_Exercise brief_:
Among the lines below, take the one holding "You are a computer-use", the one holding "Instruction: Open the speaker view dropdown", and all lines between them. Set them down exactly.

_Information given_:

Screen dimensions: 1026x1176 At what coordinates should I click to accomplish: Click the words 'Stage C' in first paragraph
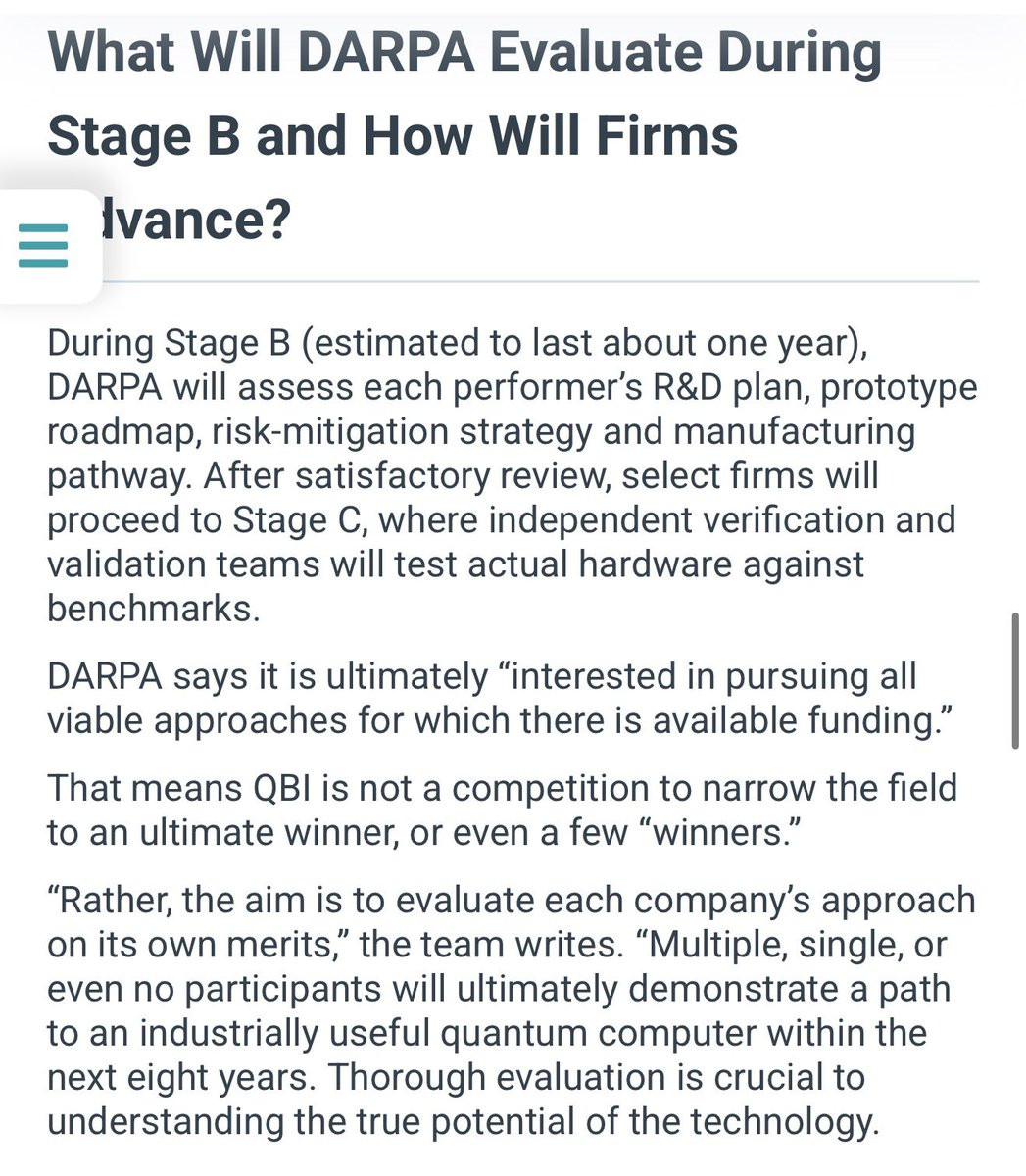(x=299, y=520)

---

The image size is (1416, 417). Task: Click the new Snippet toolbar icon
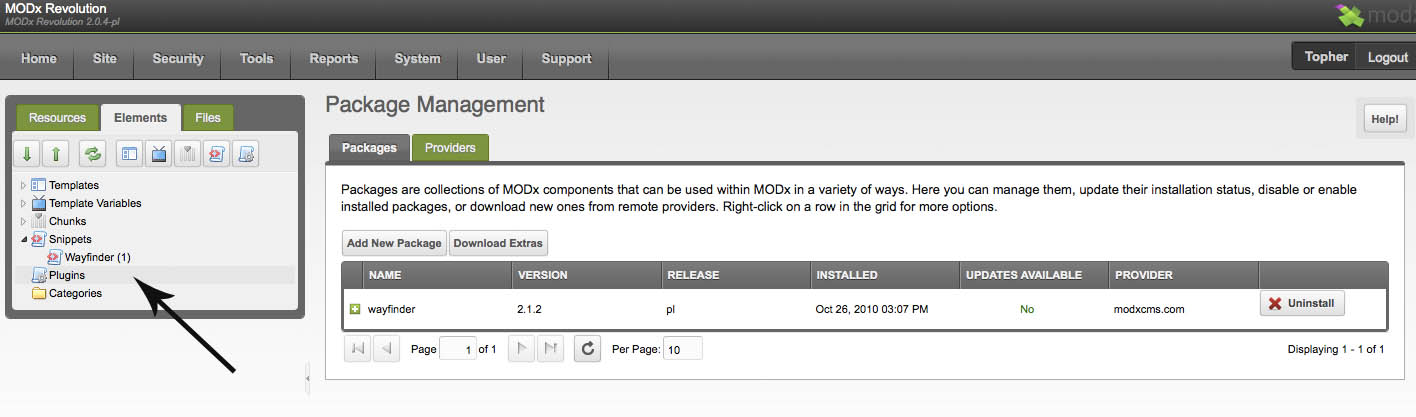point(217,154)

...

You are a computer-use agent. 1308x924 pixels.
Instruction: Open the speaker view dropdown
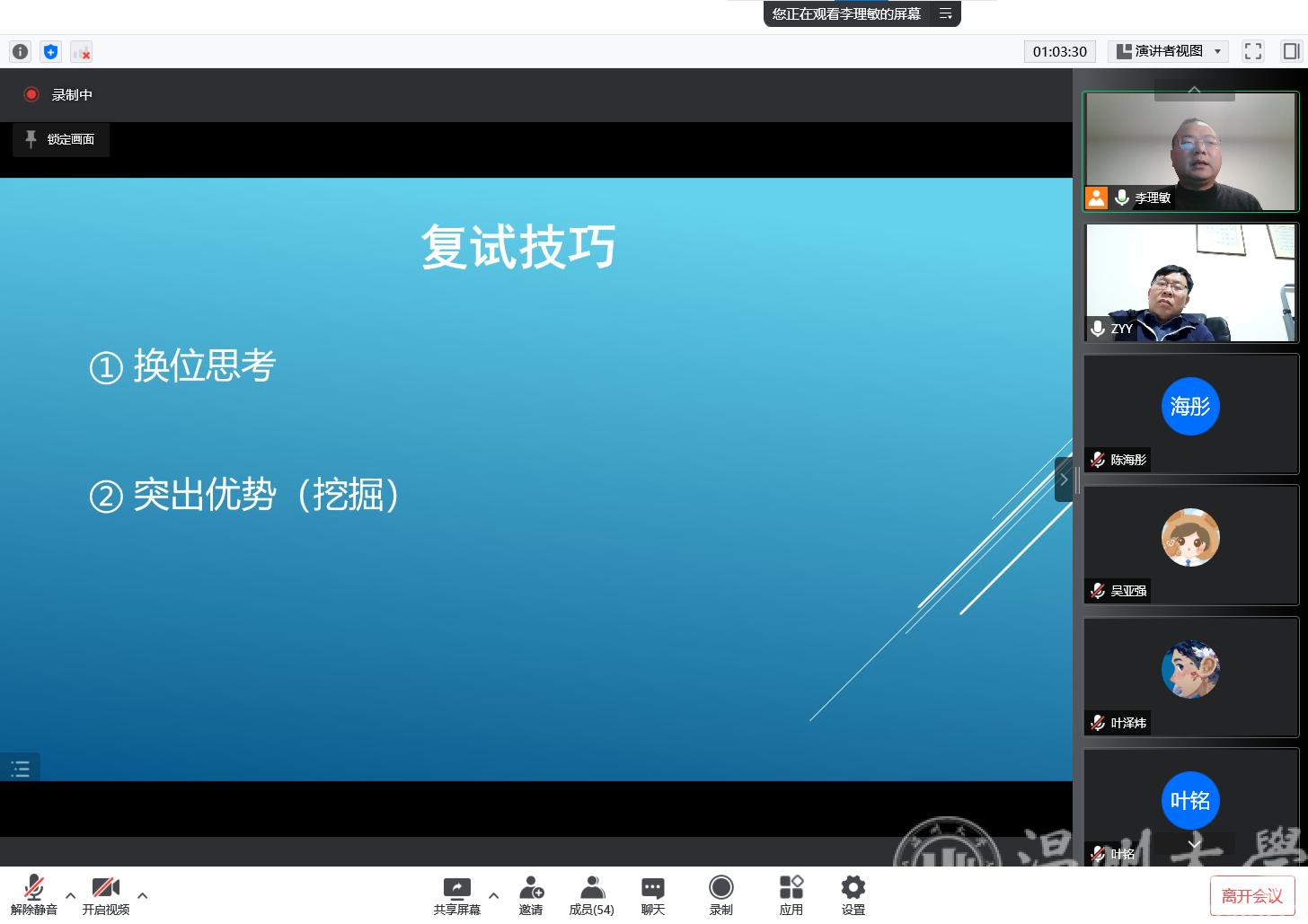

_Result of this exercise_:
You are a computer-use agent. 1308x924 pixels.
Instruction: Open the speaker view dropdown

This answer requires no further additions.